PROMPT
What you should give back is every line from the one containing "Where should I" through the last line of the records below, word for word and without pictures.

[Saved data entries]

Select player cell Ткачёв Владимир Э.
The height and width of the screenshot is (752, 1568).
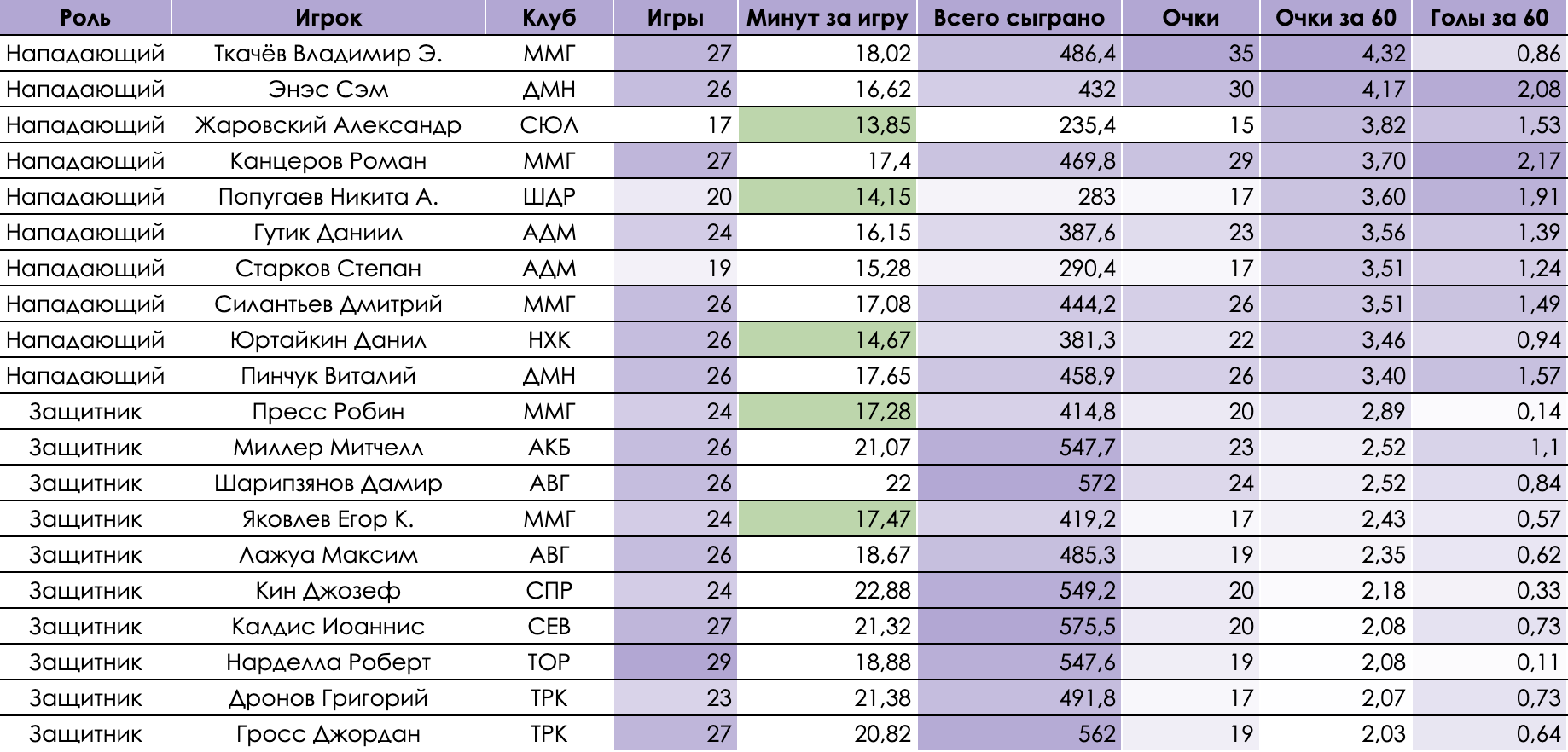point(328,54)
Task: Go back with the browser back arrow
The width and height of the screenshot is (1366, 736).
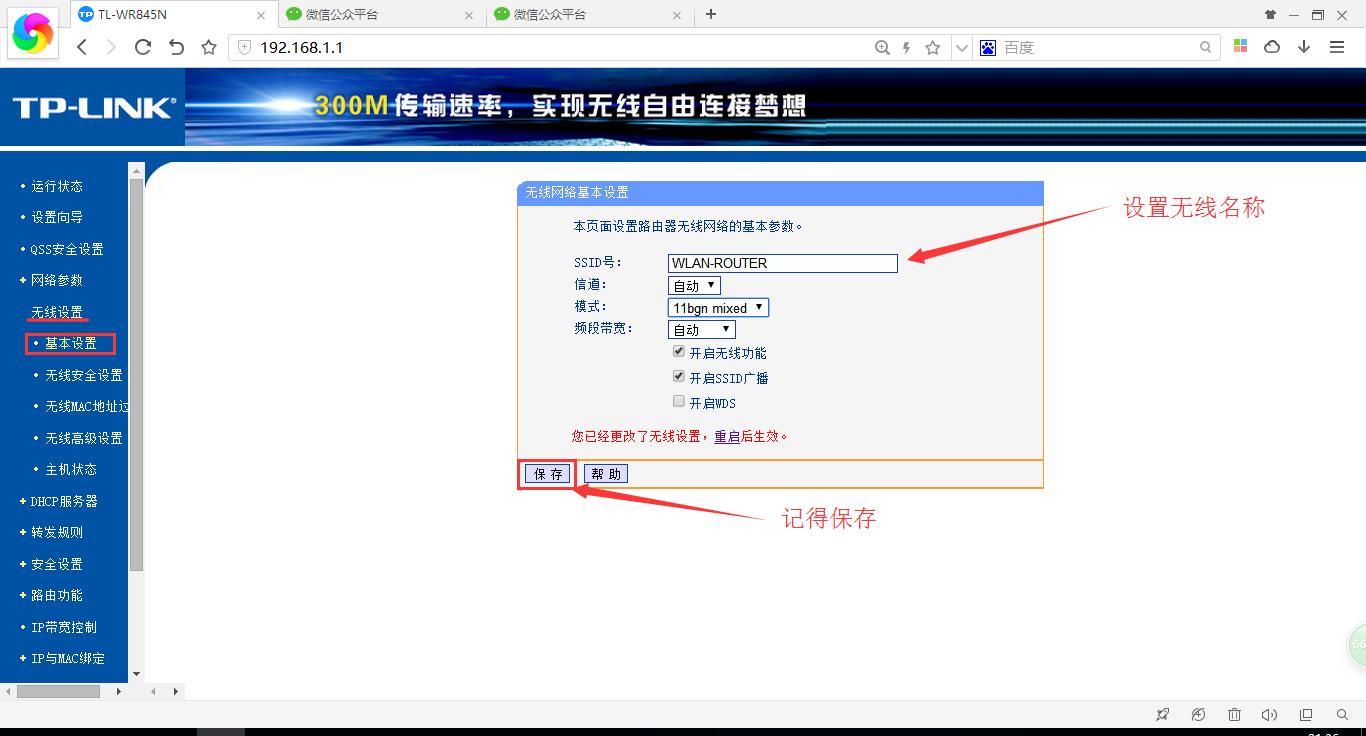Action: (82, 47)
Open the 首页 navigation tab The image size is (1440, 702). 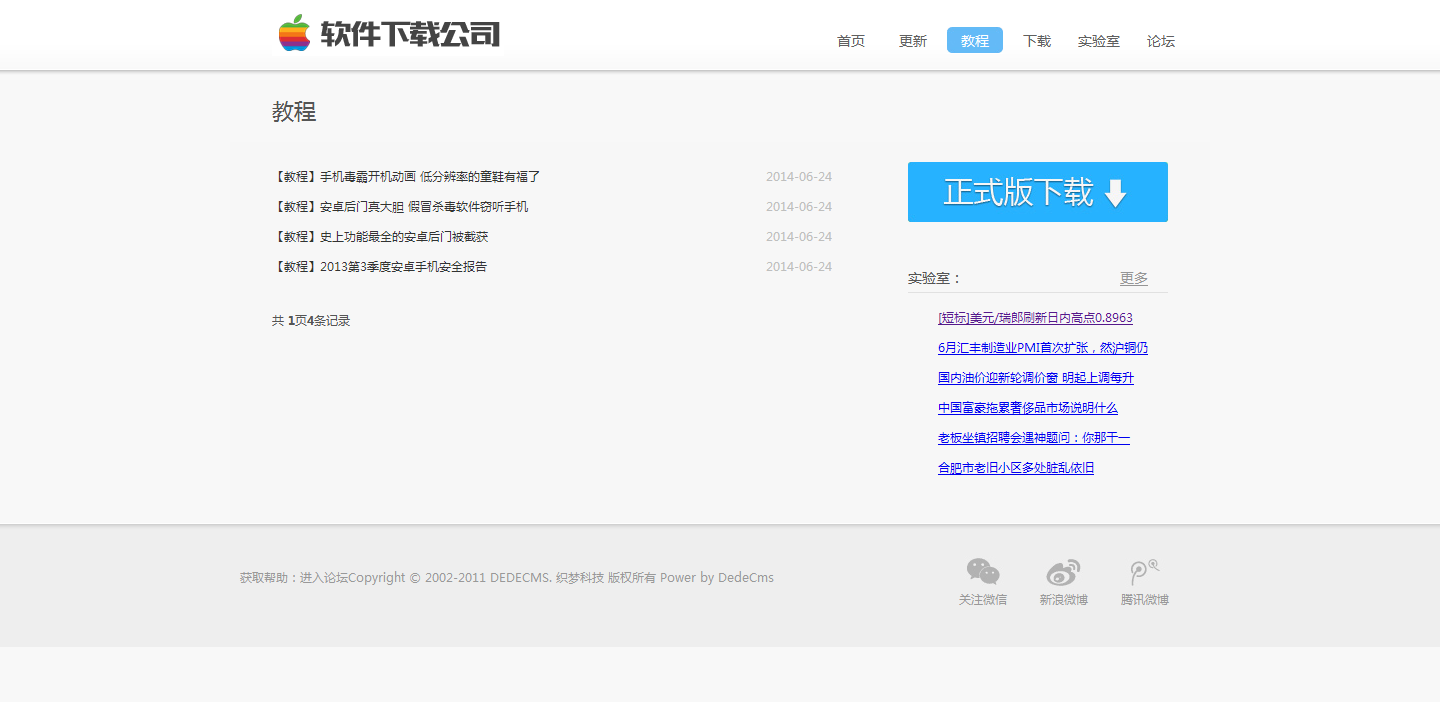(851, 41)
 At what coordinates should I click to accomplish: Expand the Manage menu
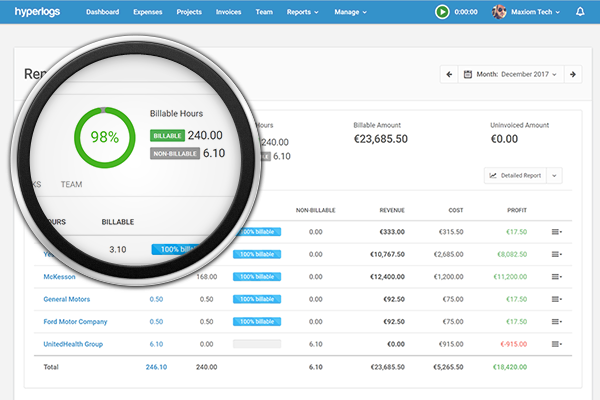click(x=351, y=12)
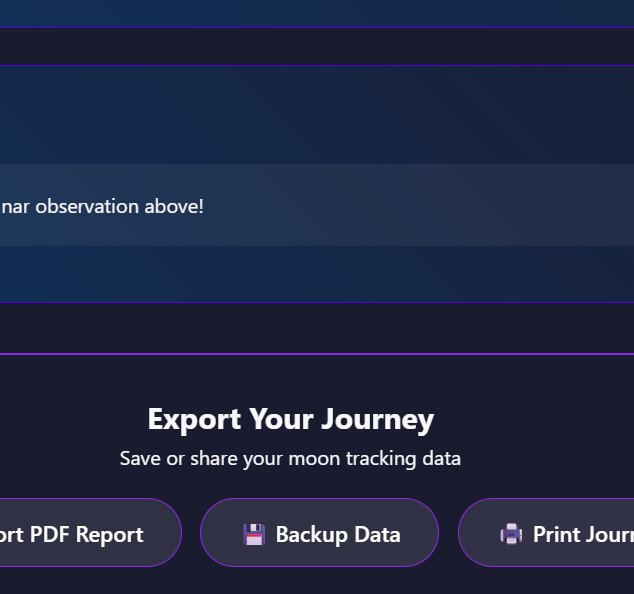Image resolution: width=634 pixels, height=594 pixels.
Task: Click the 'Report' label on the PDF button
Action: point(109,534)
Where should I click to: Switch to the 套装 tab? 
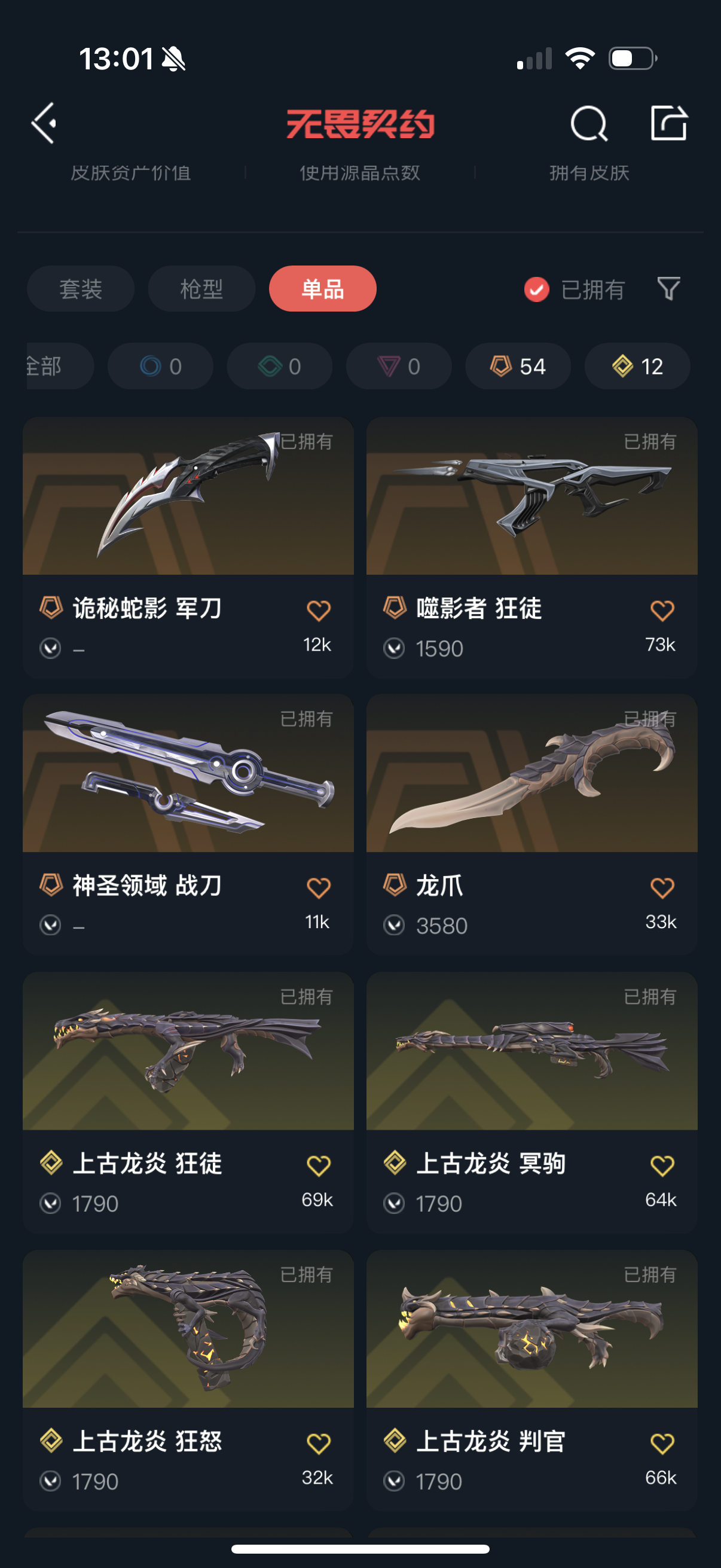pos(80,288)
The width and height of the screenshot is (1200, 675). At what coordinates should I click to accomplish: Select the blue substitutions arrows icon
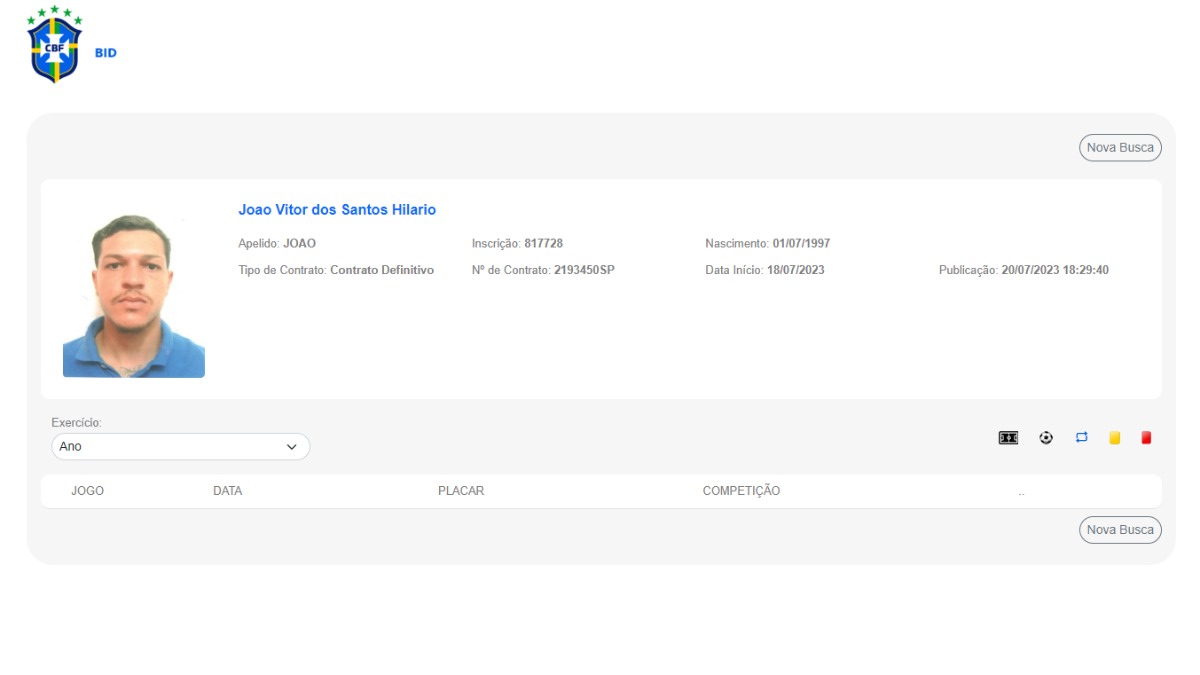1081,438
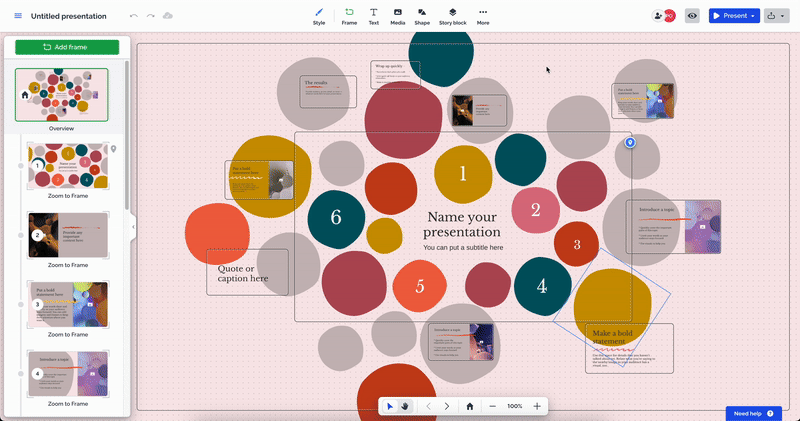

ANSWER FOR THIS EXERCISE
Where should I click to: Switch to the 套装 tab? 
pos(80,288)
The width and height of the screenshot is (1200, 675). At what coordinates should I click to accomplish: Select the blue substitutions arrows icon
1081,438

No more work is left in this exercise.